The board is responsible for distributing royalties from oil, gas and mineral extraction on federal lands back to communities that have been impacted by that extraction. Money that should be used for public projects is instead subsidizing private oil drilling, a violation of state law. Instead of going to public safety or clean energy, this money is fattening the coffers of investment firms, engineering companies, consultants and lawyers.

That’s why the Center for Biological Diversity and Living Rivers are suing the board and the coalition. Three-fourths of the $28 million grant has already been spent, but a court could stop the hemorrhaging of public dollars on the proposed Uinta Basin Railway.

And Utahns can raise their voices. A public comment period on a new federal environmental analysis ends Jan. 28.

If the railway is built, the analysis — though sorely lacking — admits that more than 400 streams will be destroyed. More than 10,000 acres of wildlife habitat will be stripped bare or paved over, including crucial areas that pronghorn and mule deer need to survive. In Emma Park, noisy bulldozers and train traffic will drive imperiled greater sage-grouse out of their mating and nesting grounds.

The study fails to acknowledge the devastation the Uinta Basin Railway will inflict on air, water and wildlife by ramping up oil production, and the plan lacks meaningful protections for them.

If the railway is built, up to five two-mile-long trains hauling 350,000 barrels of crude oil — four times the amount currently trucked to Salt Lake City — could leave the Uinta Basin each day. These Gulf Coast exports will add to the 80,000 barrels of oil trucked daily to Salt Lake City refineries.

People in this rural region already suffer air quality as bad as Los Angeles because of decades of drilling, and the basin routinely violates federal clean air standards. Ozone pollution can cause reduced lung function and asthma attacks, causing visits to emergency rooms and even premature death.

More drilling will make things worse.

If all that weren’t bad enough, follow the money. A cadre of well-connected firms are reaping millions to usher this boondoggle through the permitting and environmental review process.

But the financing for this $1.5 billion railway simply doesn’t pencil out. Utahns will lose $28 million of public funds if the developer, Drexel Hamilton, walks away as its contract with the coalition allows.

Utah deserves better. The people of Uintah and Duchesne counties, who would bear the brunt of this railway’s destruction, need support to transition away from the dirty, unpredictable fossil-fuel economy to a clean, renewable energy future.

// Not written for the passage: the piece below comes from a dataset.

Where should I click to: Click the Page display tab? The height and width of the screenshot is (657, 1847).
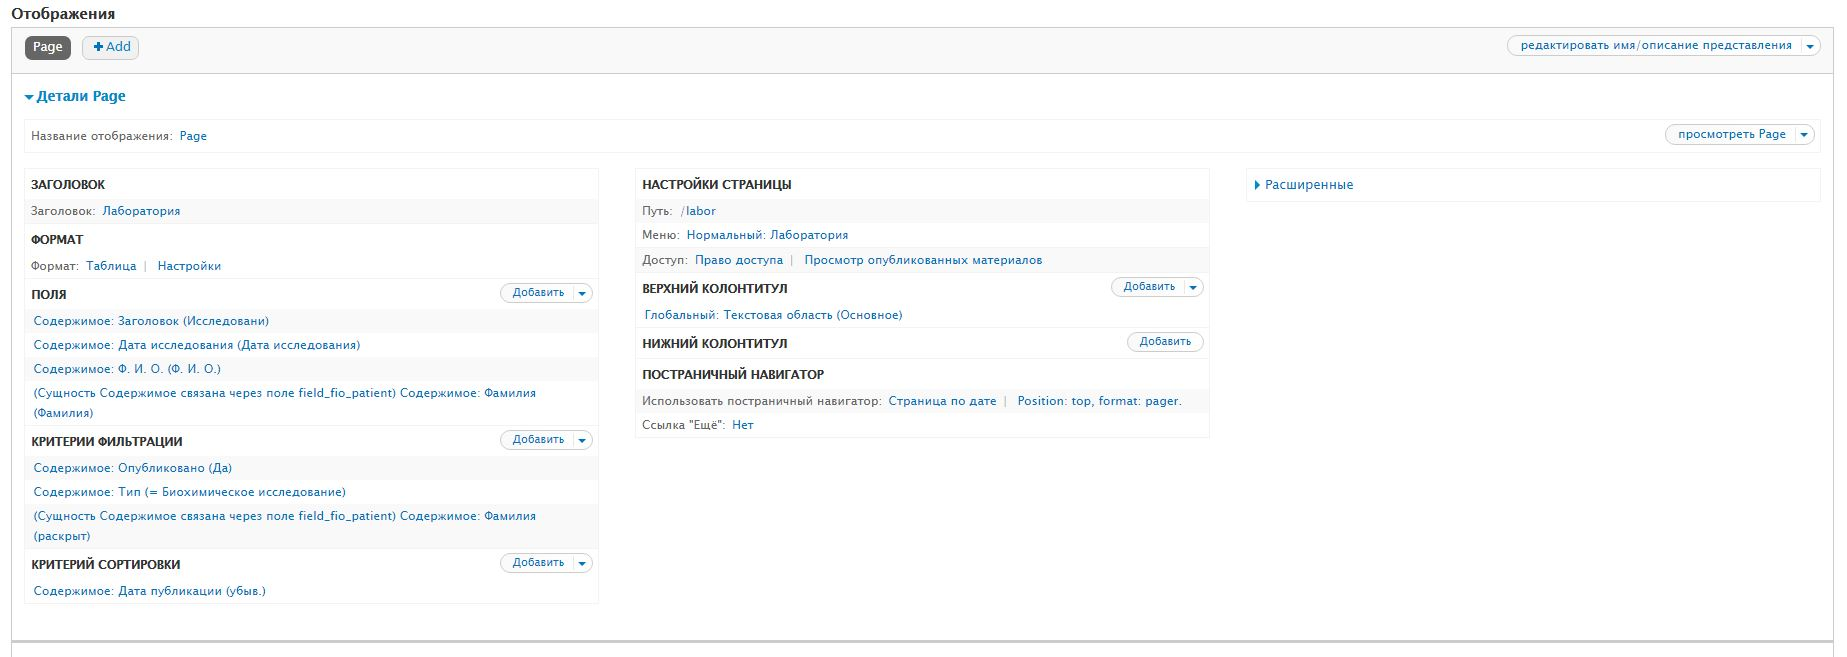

The law says Utah’s Permanent Community Impact Board must use these public funds to repair damage done by the fossil fuel industry. The board should follow the law, seize the opportunity to steer a new course and invest wisely in a fossil-free future.

Deeda Seed

Deeda Seed, a former Salt Lake City councilmember, is the Center for Biological Diversity’s Utah campaigner.

Johh Weishiet

John Weisheit is the conservation director of Living Rivers and the Colorado Riverkeeper (a member of the Waterkeeper Alliance movement).